Excerpts from a dataset
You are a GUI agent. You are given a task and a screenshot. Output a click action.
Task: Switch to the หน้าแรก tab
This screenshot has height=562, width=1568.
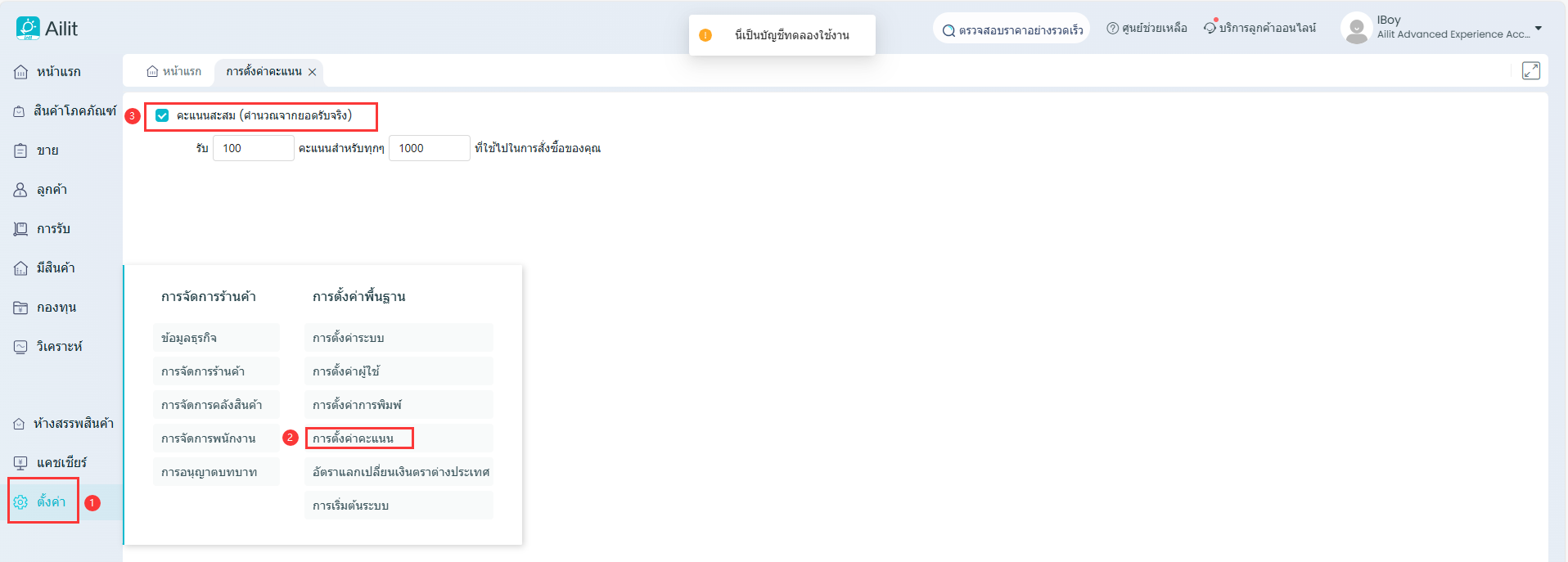click(173, 72)
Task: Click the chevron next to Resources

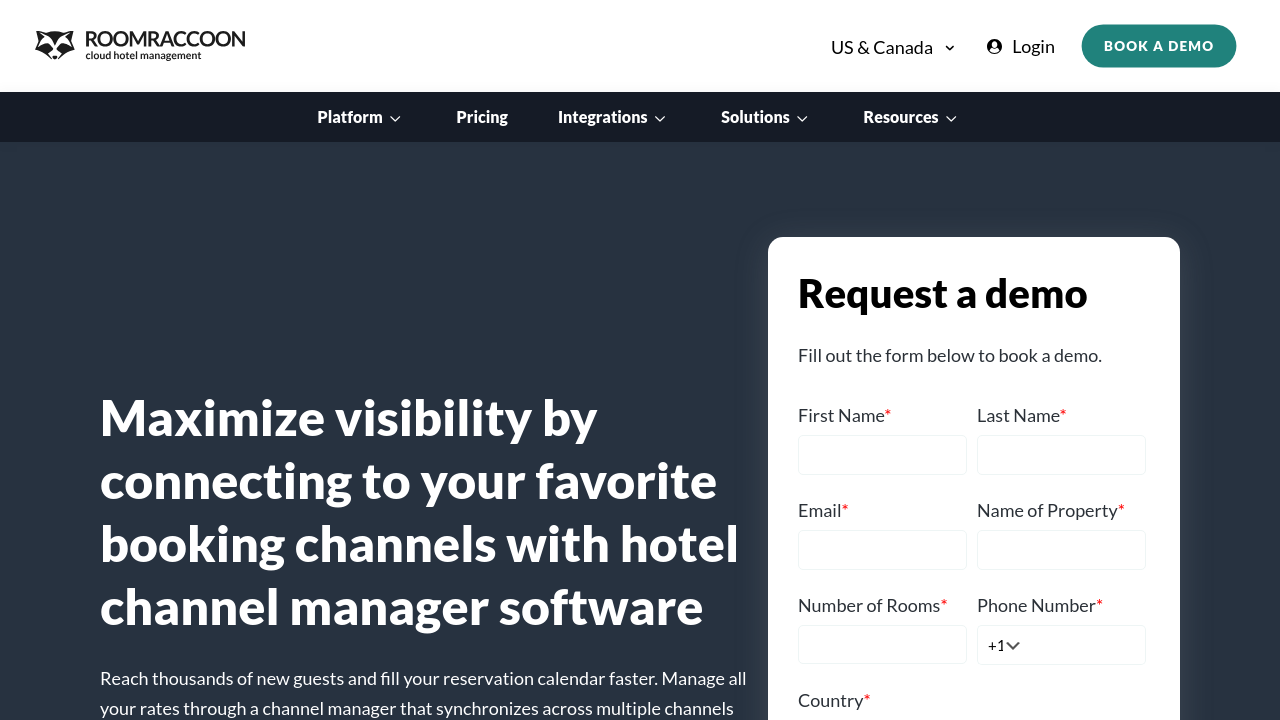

Goal of the exercise: From the first line to the last, restate the entries exactly, without pictures.

Worked solution:
You are a GUI agent. You are given a task and a screenshot. Output a click action.
Task: Switch to the หน้าแรก tab
This screenshot has height=562, width=1568.
click(173, 72)
Task: Click the chevron next to Resources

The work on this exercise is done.